A search engine is a program which accepts a query of interest from a user and returns one or more pages that best correspond to the query. The search process involves broadly, a sequence of four steps: query refinement, index search, match evaluation, and presentation of results. Each of these steps is itself comprised of steps. The objective of a search is ideally to present all results matching a query and only those results that match the query.
Because of the dynamic nature of much of the content at this web site, a full-text search would be impractical. So queries are matched to a static representation of site content which is referred to as the site index. Presently, this index has been manually developed with some automatic assistance.

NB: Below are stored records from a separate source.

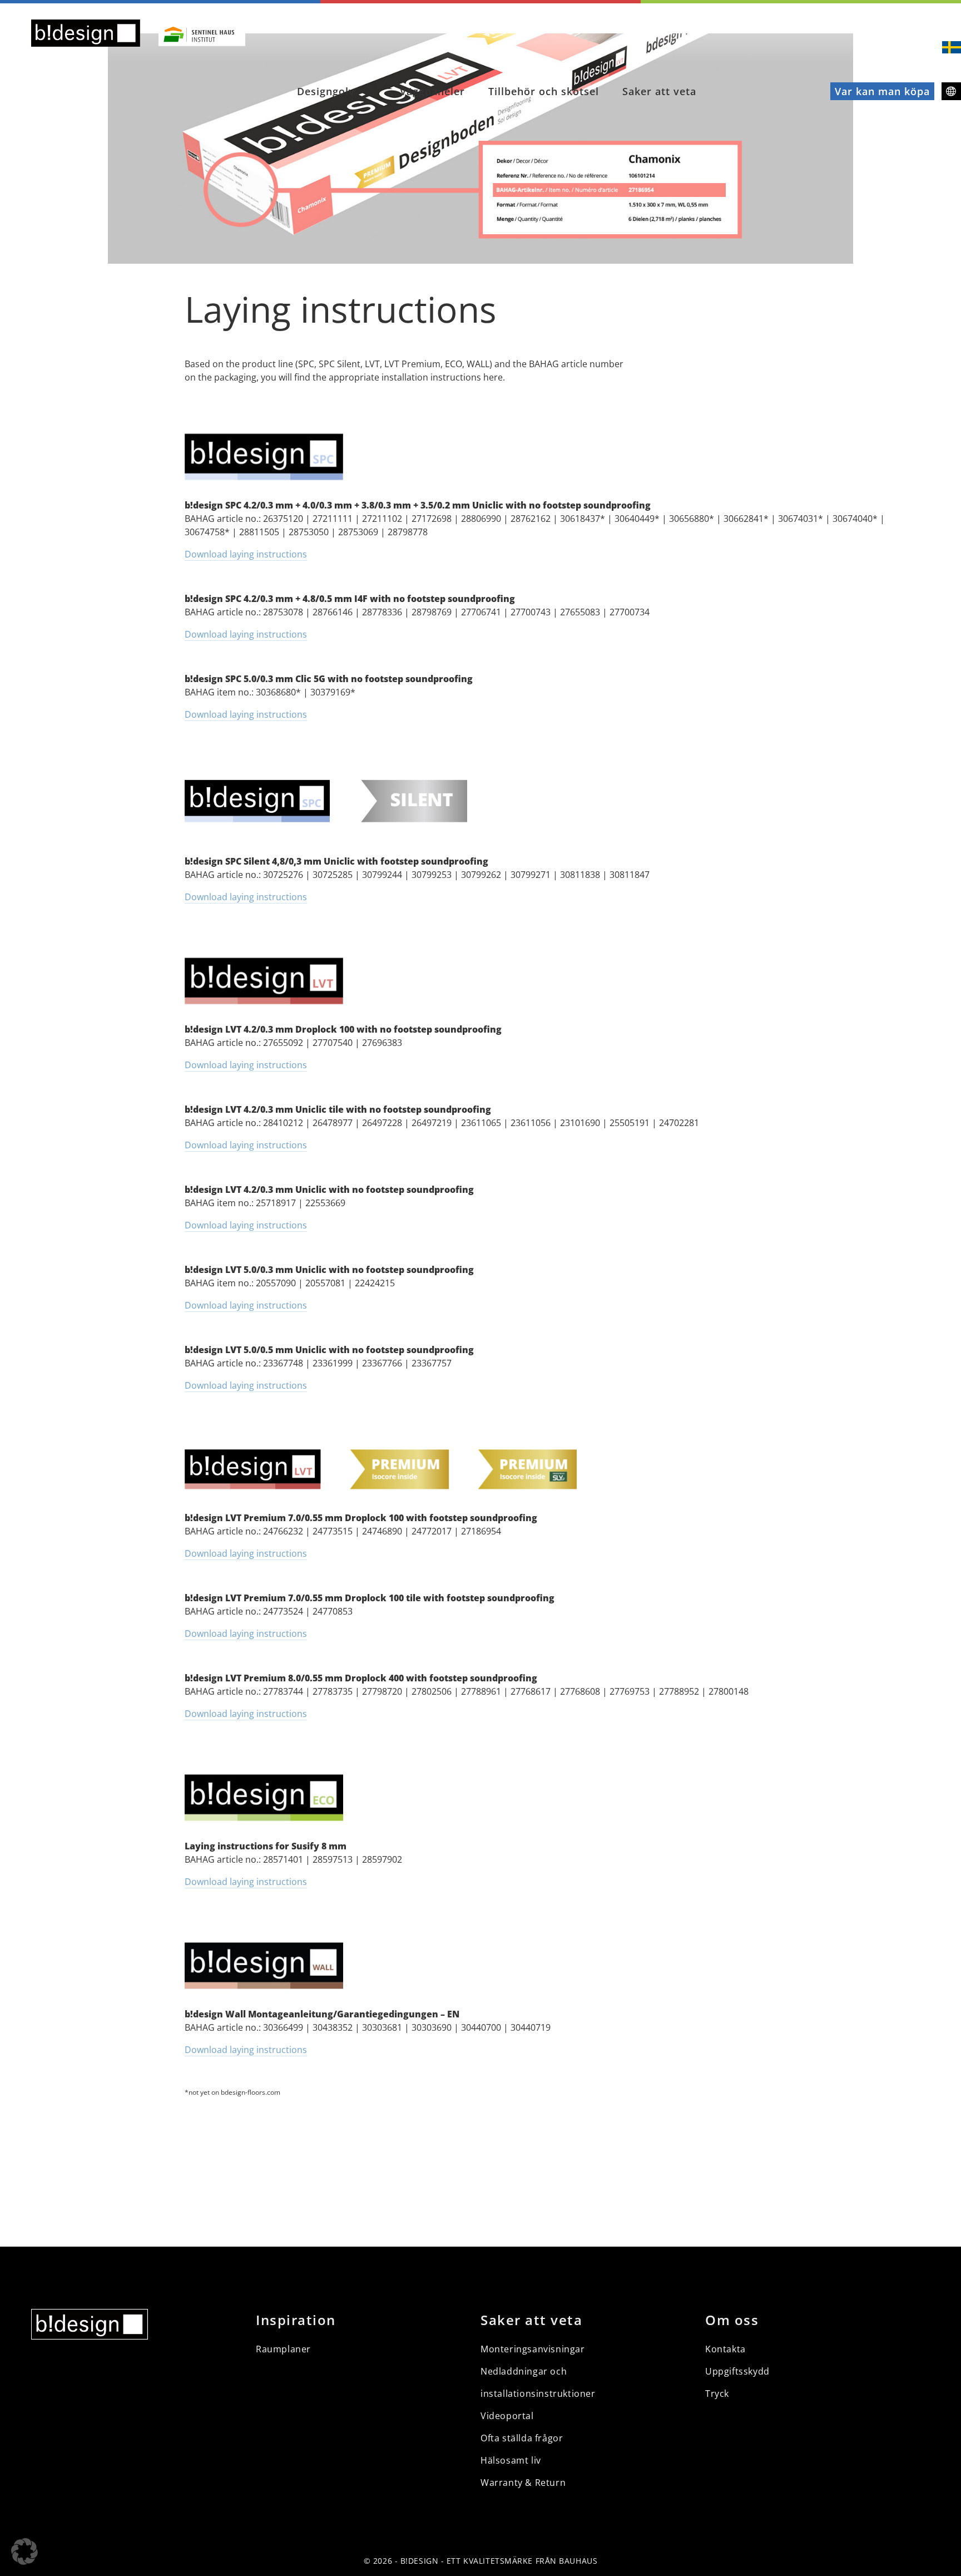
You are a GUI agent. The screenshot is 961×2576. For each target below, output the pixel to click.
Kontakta (725, 2349)
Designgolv (326, 91)
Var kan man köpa (882, 91)
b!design (419, 2560)
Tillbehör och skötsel (543, 91)
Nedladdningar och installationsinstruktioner (538, 2382)
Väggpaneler (432, 91)
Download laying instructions (246, 554)
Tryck (717, 2393)
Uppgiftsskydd (737, 2371)
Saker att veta (659, 91)
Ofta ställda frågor (522, 2438)
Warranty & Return (523, 2482)
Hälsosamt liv (511, 2460)
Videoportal (507, 2416)
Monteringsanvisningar (533, 2349)
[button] (24, 2551)
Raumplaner (283, 2349)
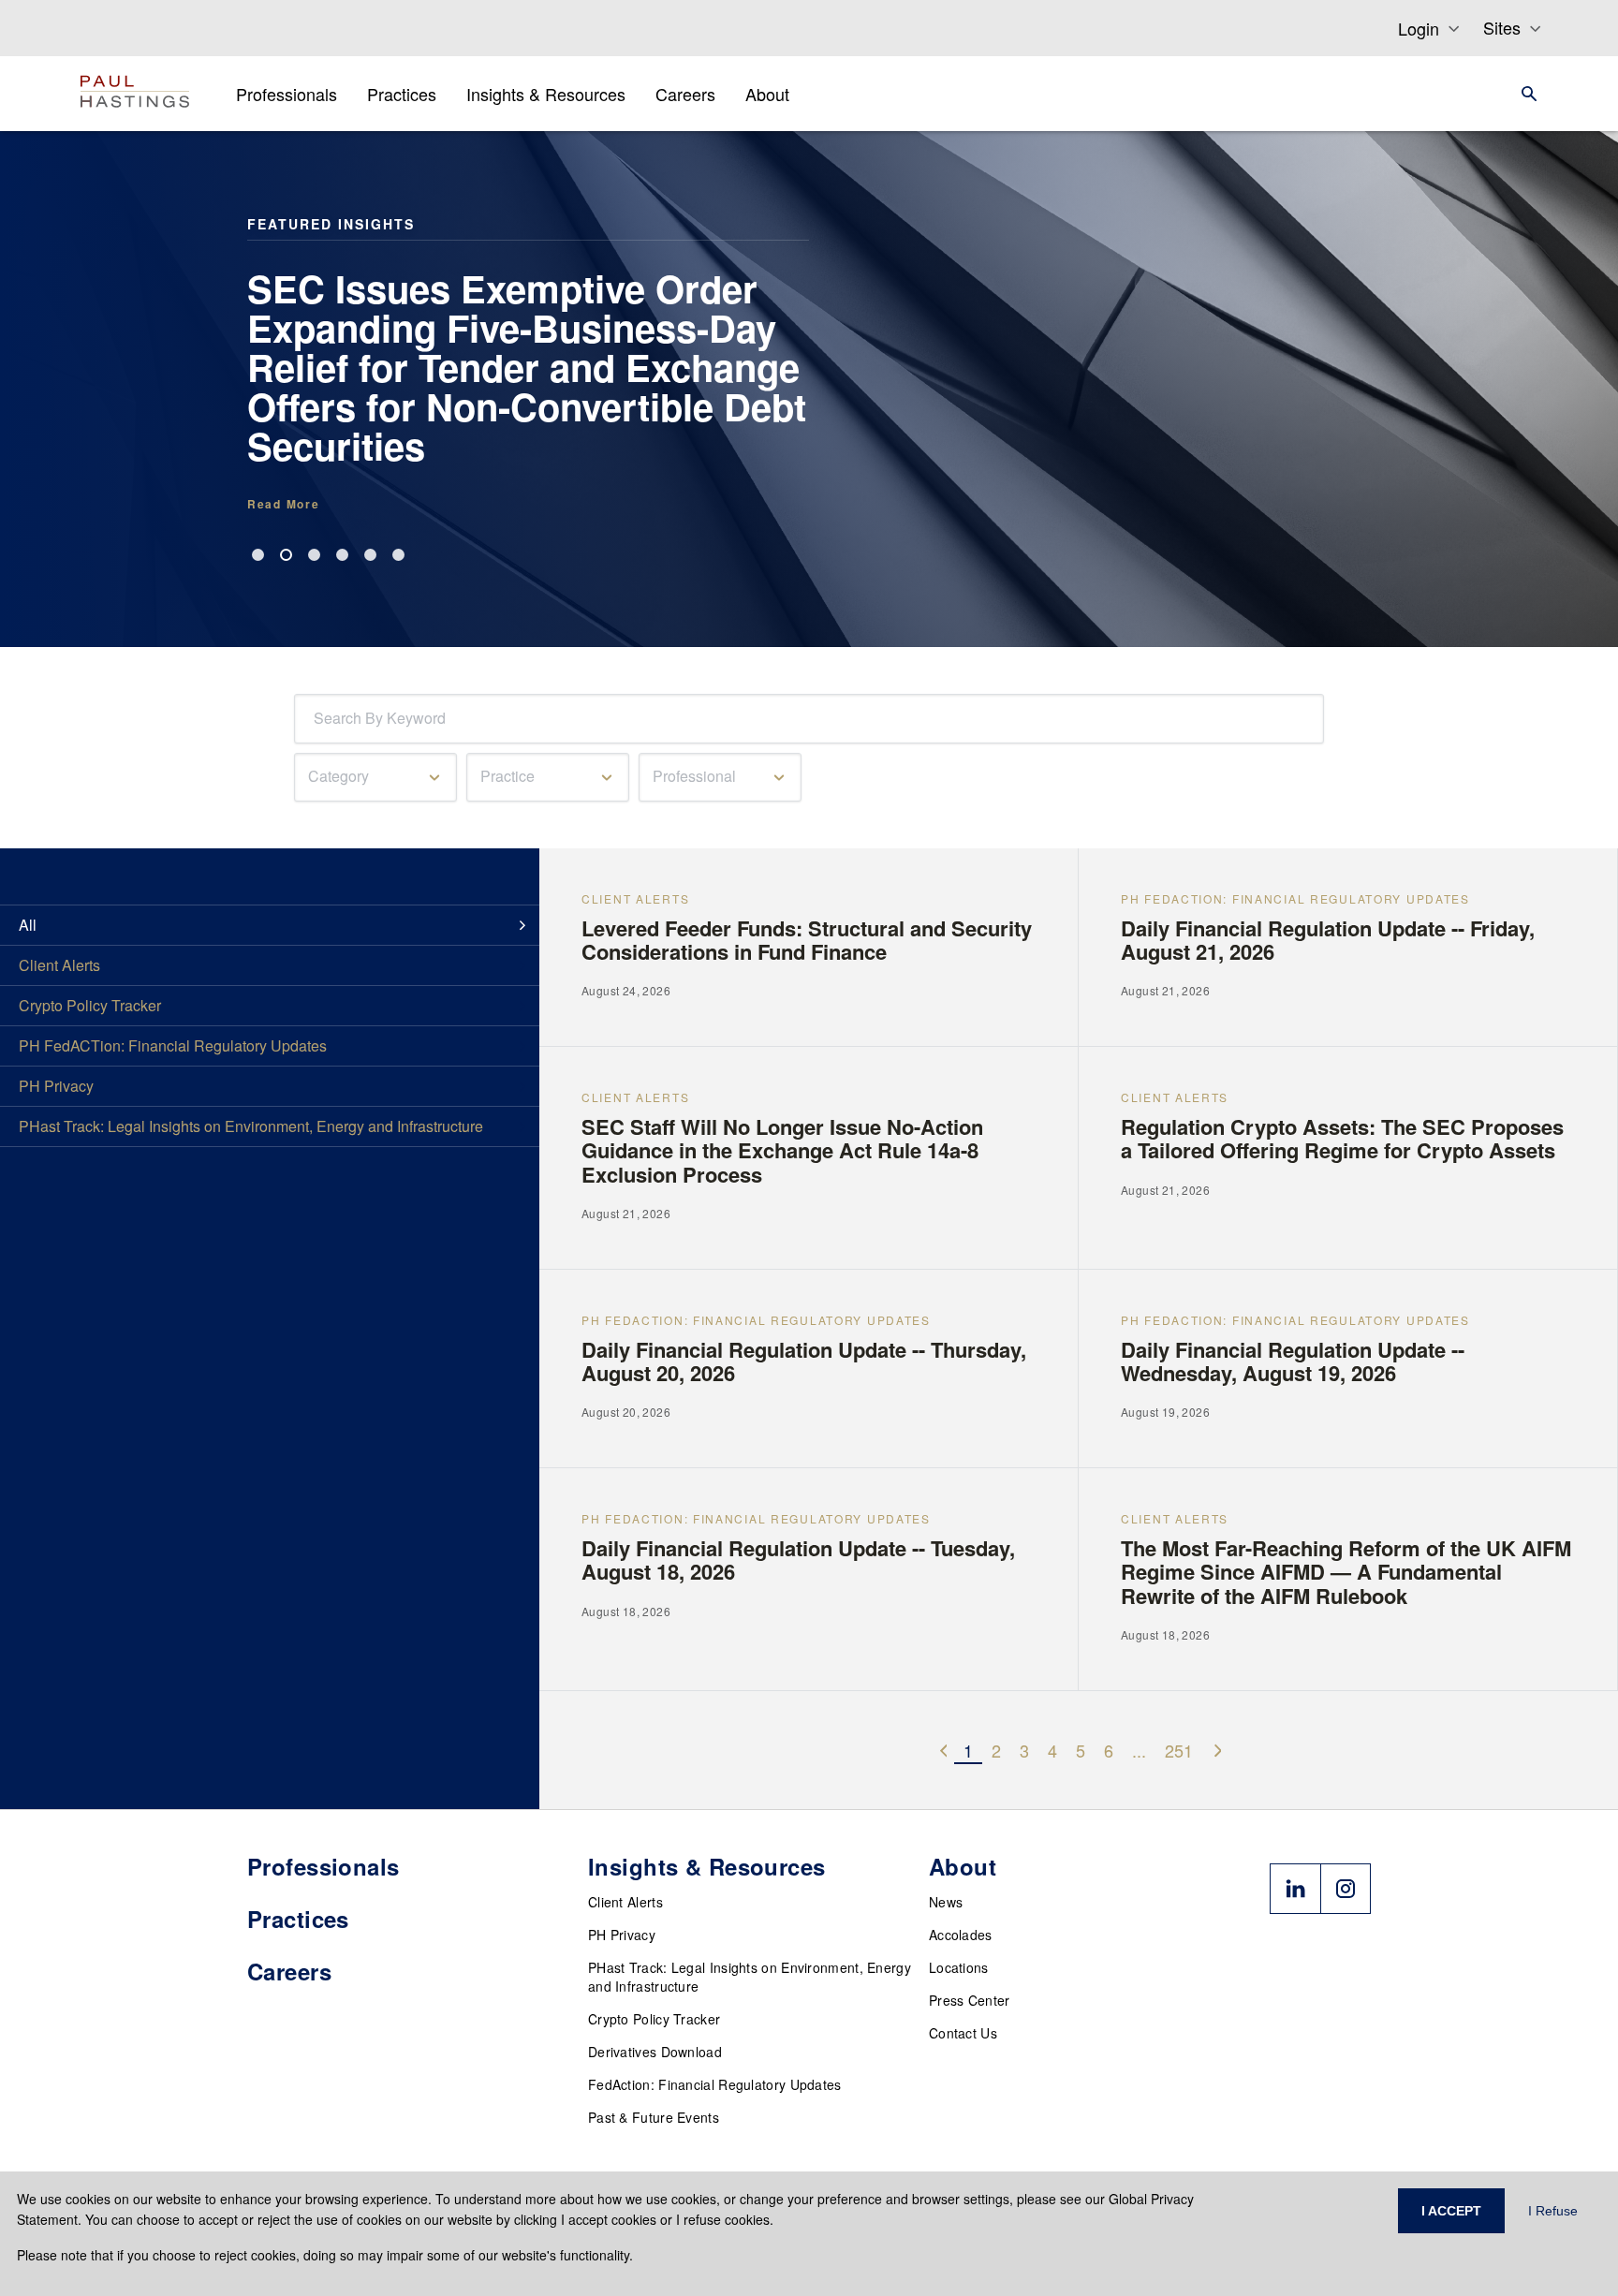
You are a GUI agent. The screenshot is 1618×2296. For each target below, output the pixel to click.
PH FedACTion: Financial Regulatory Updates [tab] (173, 1045)
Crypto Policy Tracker (654, 2018)
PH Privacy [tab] (56, 1085)
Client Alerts (625, 1901)
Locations (959, 1967)
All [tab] (28, 924)
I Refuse (1553, 2210)
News (946, 1901)
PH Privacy (621, 1934)
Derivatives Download (655, 2051)
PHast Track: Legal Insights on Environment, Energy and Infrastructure (749, 1976)
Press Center (969, 2000)
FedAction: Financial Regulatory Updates (715, 2084)
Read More (283, 503)
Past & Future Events (653, 2117)
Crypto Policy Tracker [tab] (90, 1005)
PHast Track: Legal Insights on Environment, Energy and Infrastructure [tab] (251, 1126)
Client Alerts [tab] (59, 965)
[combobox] (317, 718)
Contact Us (963, 2033)
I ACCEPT (1451, 2210)
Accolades (961, 1934)
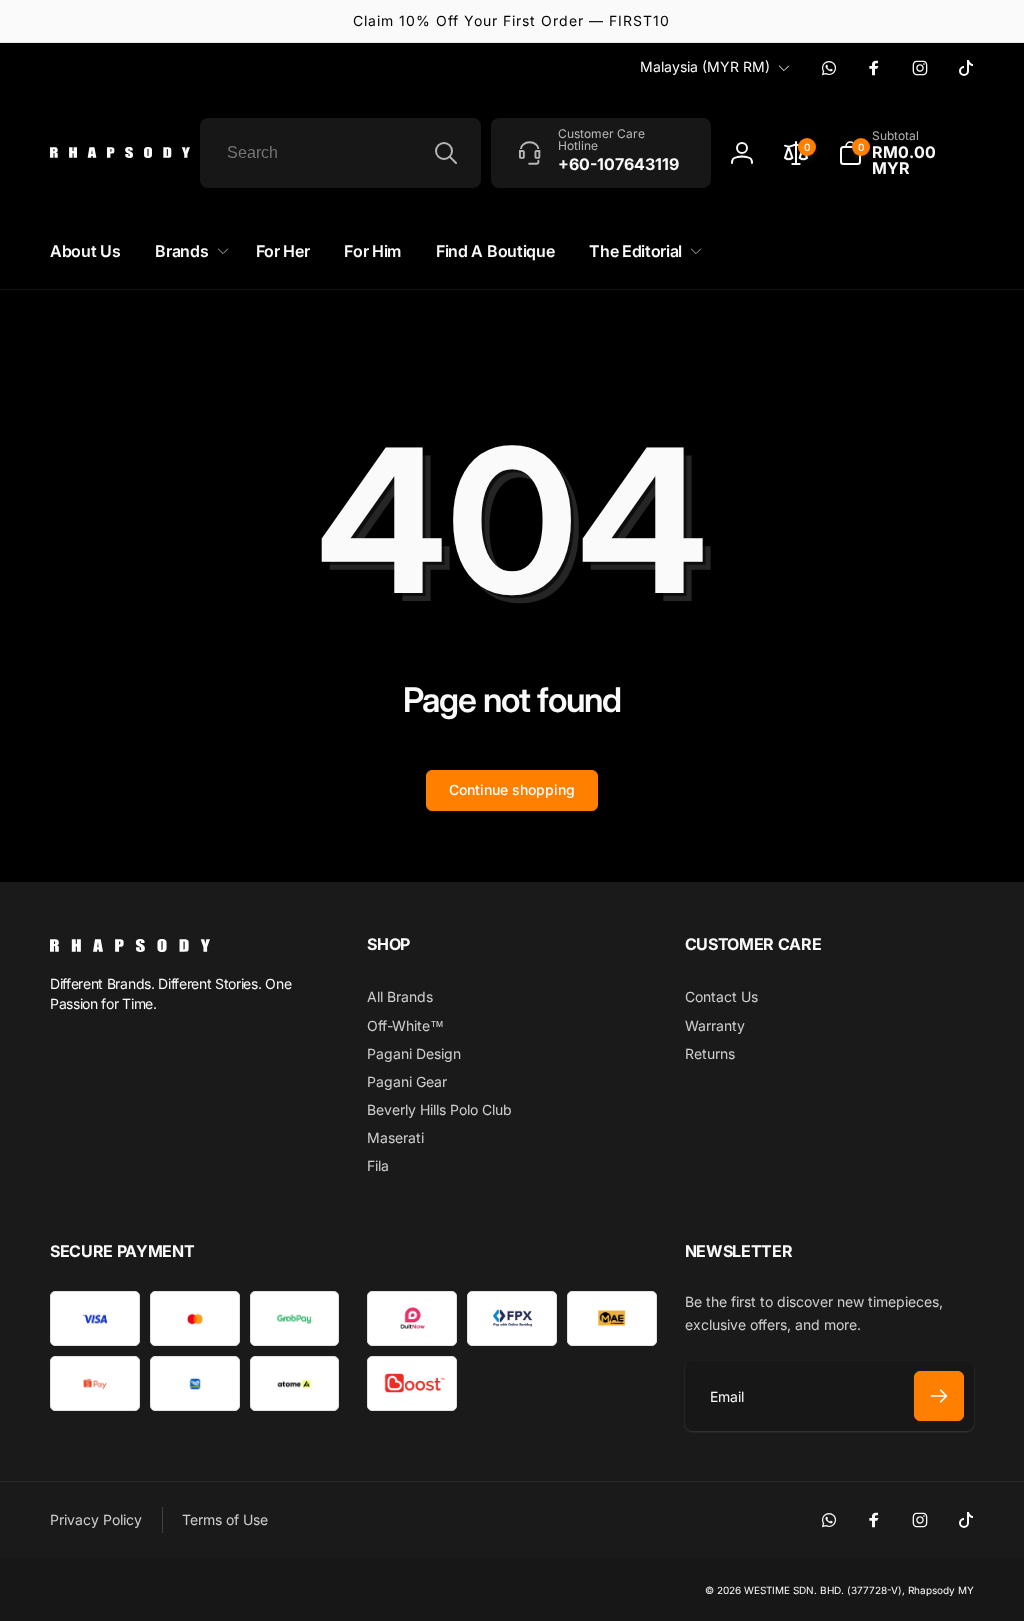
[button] (906, 153)
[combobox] (340, 153)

The step of query refinement attempts to improve a query before matching it to content. Query refinement involves the following steps:
Deleting stoplist words - A stoplist is a list of words which are so common in a language that they are usually considered to be the least meaningful words in content. These high-frenquency, low-content words can be deleted from a query except where they occur in a phrase. (They are retained in a phrase because the phrase is meaningful as a unit so that removing any stopword from a phrase can destroy the meaning of the phrase as a whole.)
Stemming of plurals - Stemming replaces the plural form of a word with its singular form.
Substituting with preferred words - Substituting replaces all forms of a word with a standard form.
Synonymizing words - Synonymy replaces words having the same meaning.
Hypernymizing words - Hypernymy replaces words of the same hypernym with that hypernym.
The step of index search matches a refined query to a site index as efficiently as possible. This search engine integrates query refinement and index search steps: A step of refinement is performed and a search is done. If the search is successful, the results are evaluated. If the search is not successful, another step of refinement is performed and the search repeated.
The step of match evaluation ranks the results of an index search. If only one result is yielded, no evaluation is needed. If more than one result is yielded, the results are scored and the highest scoring result is presented. If more than one result is scored highest, then the highest scoring results are presented together.
The step of result presentation decides the most useful way to show the user what content was found. At this time, only the best choice among all matches (if more than one match occurs) is returned to the user by displaying the page corresponding to the best match. If no match occurs, the query is sent to Google and the first page of results from Google is displayed to the user.